Leonardo Gomez Castañeda
Mayo 26 de 2020
Text mining, also known as text data mining, equivalent to text analytics, is the process of deriving high-quality information from text. High-quality information is typically obtained through the design of patterns and trends through means such as the learning of statistical patterns.
Text mining generally involves the process of structuring the input text (generally analysis, along with adding some derived linguistic features and removing others, and then inserting them into a database), deriving patterns within structured data and, finally, evaluation and interpretation. of departure. “High quality” in text mining generally refers to a combination of relevance, novelty and interesting. Typical text mining tasks include categorizing text, grouping text, extracting concepts / entities, producing granular taxonomies, analyzing sentiments, summarizing documents, and modeling relationships between entities (i.e. , the learning relationships between named entities).

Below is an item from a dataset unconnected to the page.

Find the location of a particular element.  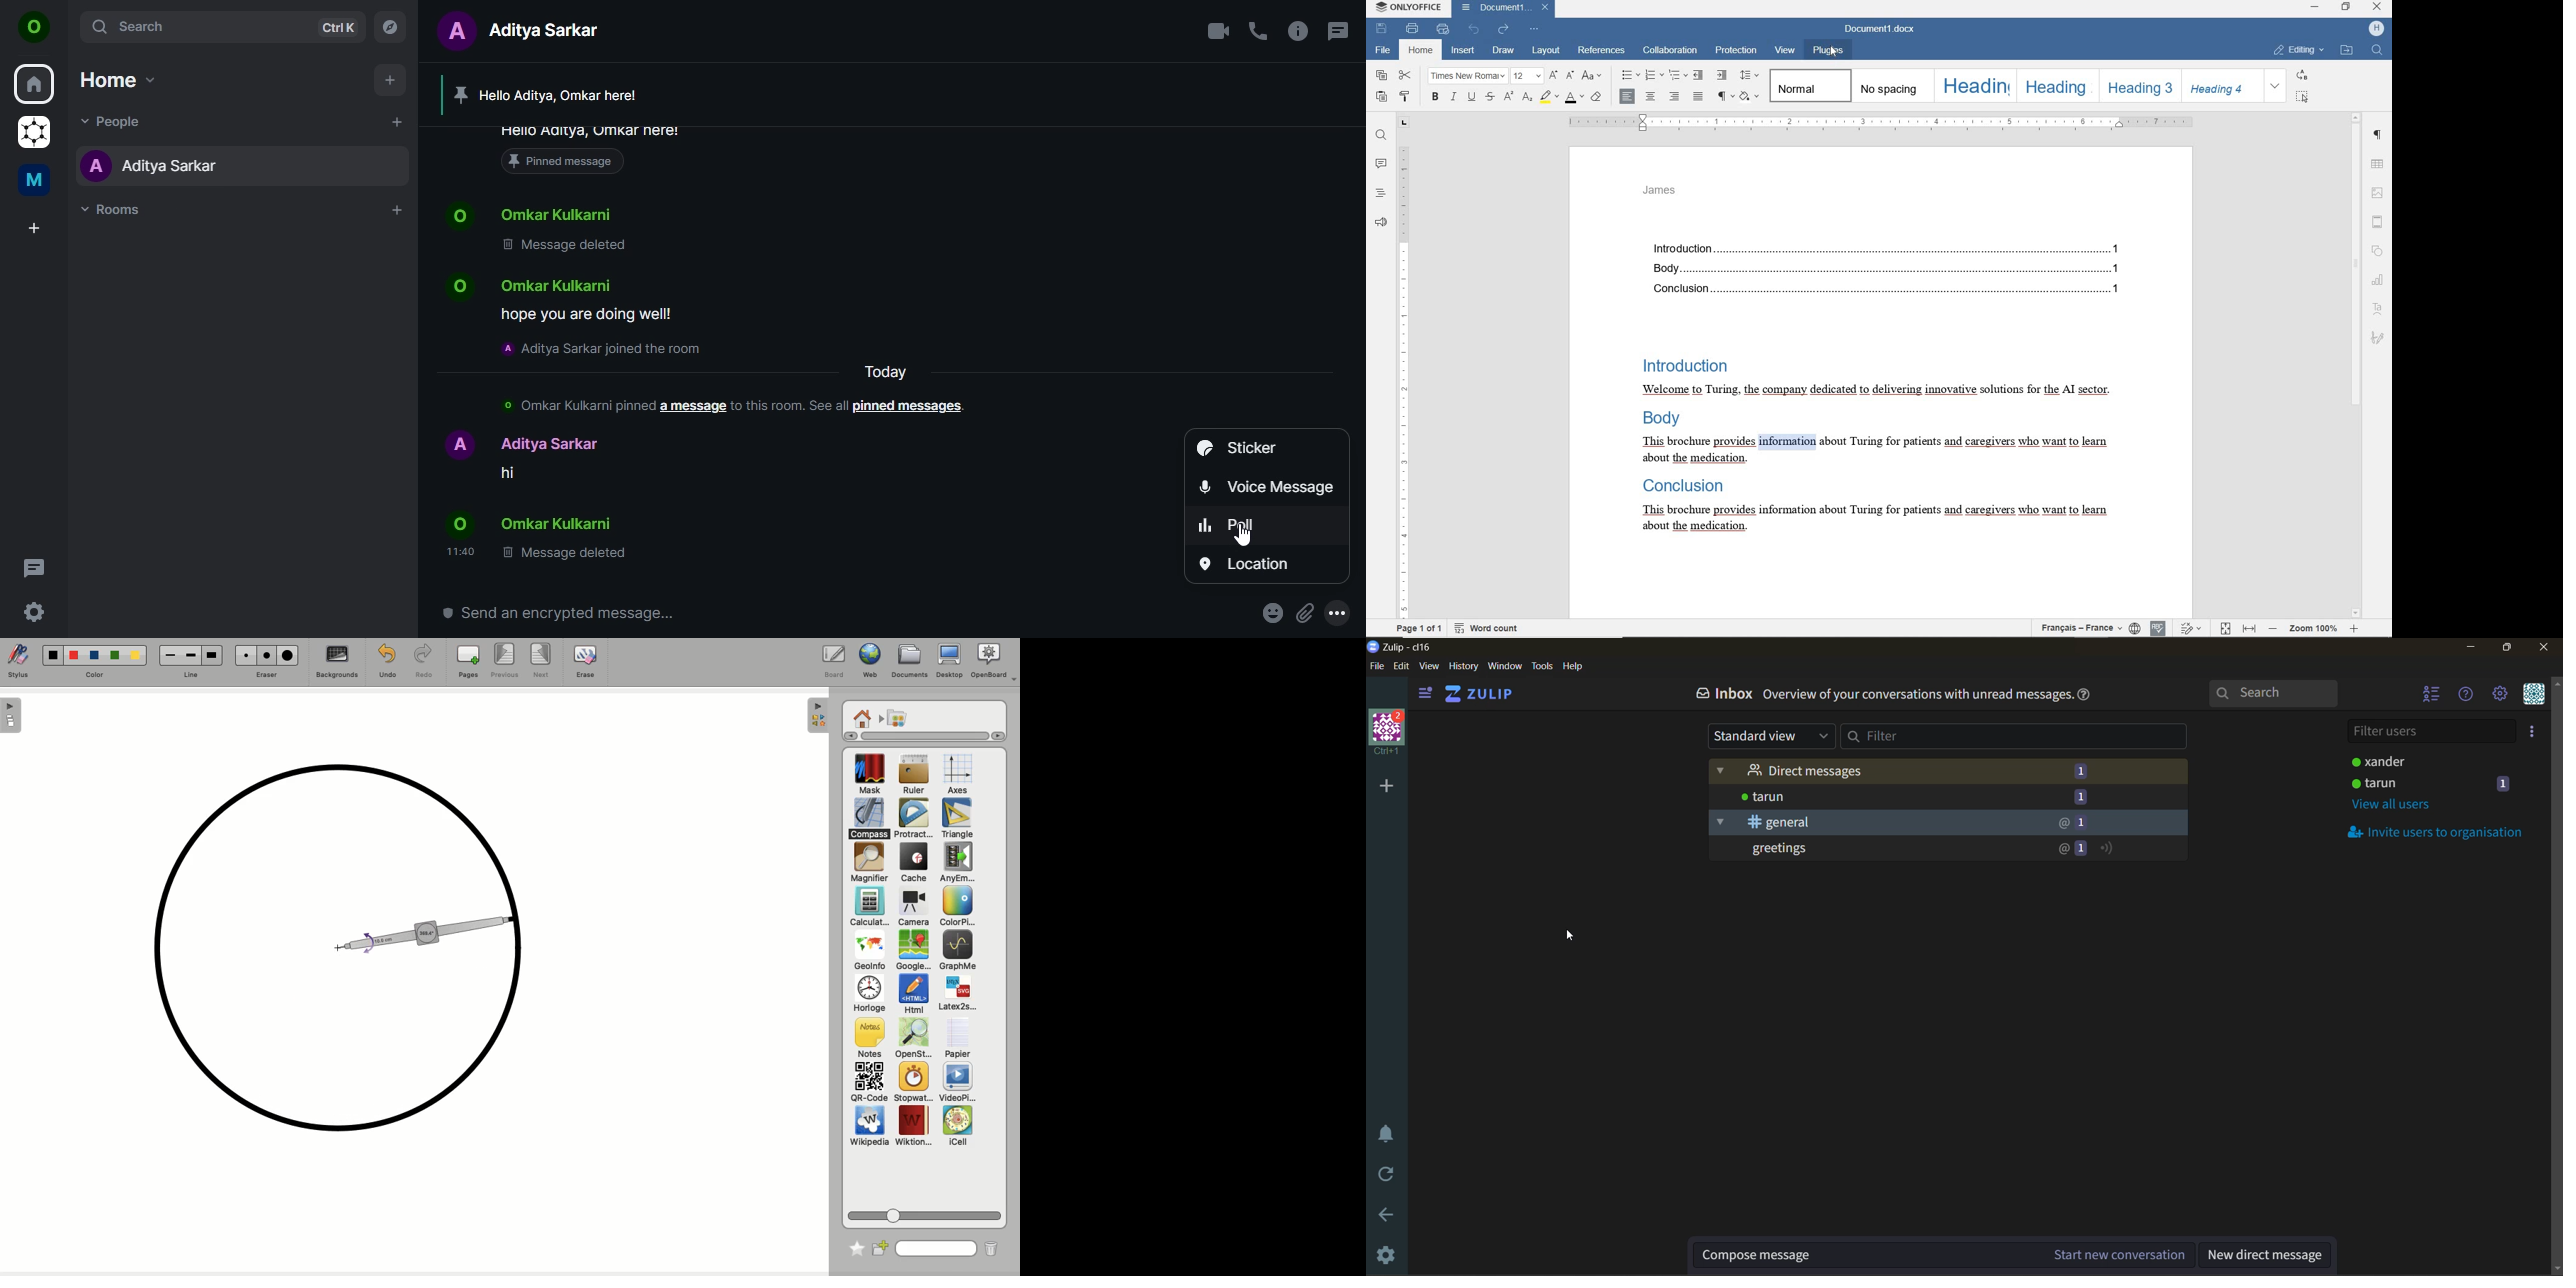

video call is located at coordinates (1217, 31).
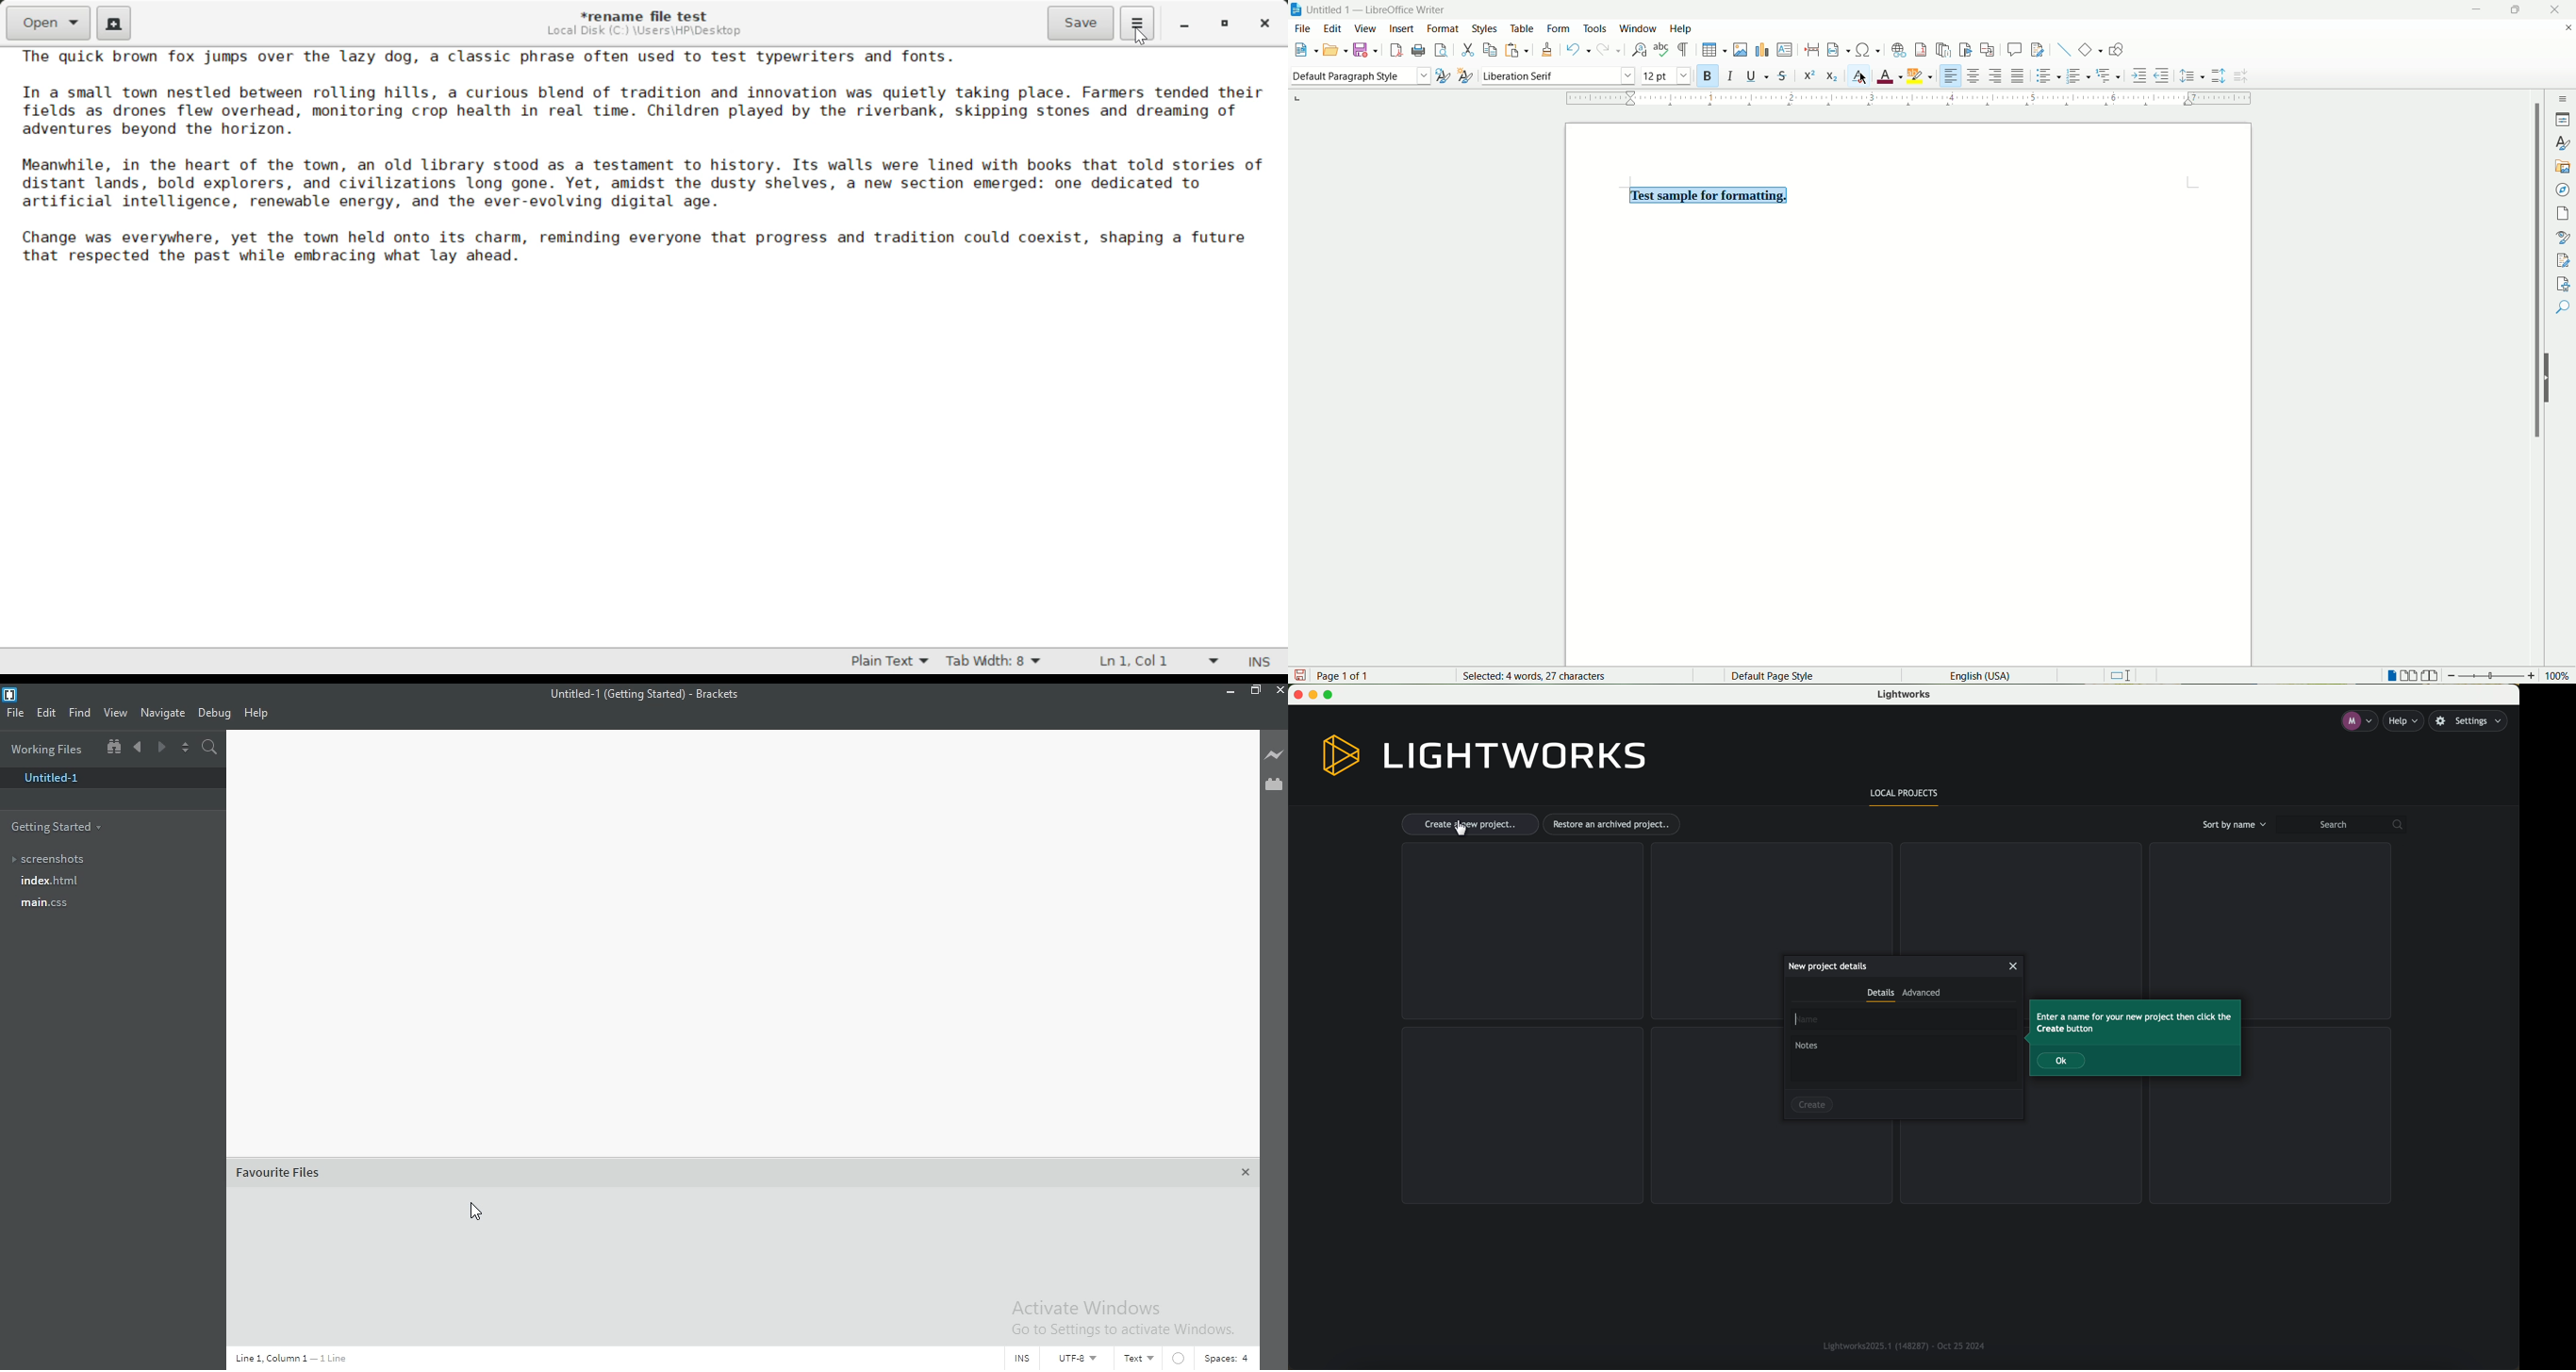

The goal of this exercise is to create a product to highlight the prediction algorithm that you have built and to provide an interface that can be accessed by others. For this project you must submit:
A Shiny app that takes as input a phrase (multiple words) in a text box input and outputs a prediction of the next word.
A slide deck consisting of no more than 5 slides created with R Studio Presenter (https://support.rstudio.com/hc/en-us/articles/200486468-Aut horing-R-Presentations) pitching your algorithm and app as if you were presenting to your boss or an investor.
The data set to be processed corresponds to random data extracted from the web through news portals, twees and blogs in 4 different languages such as English, German, Russian and Finnish.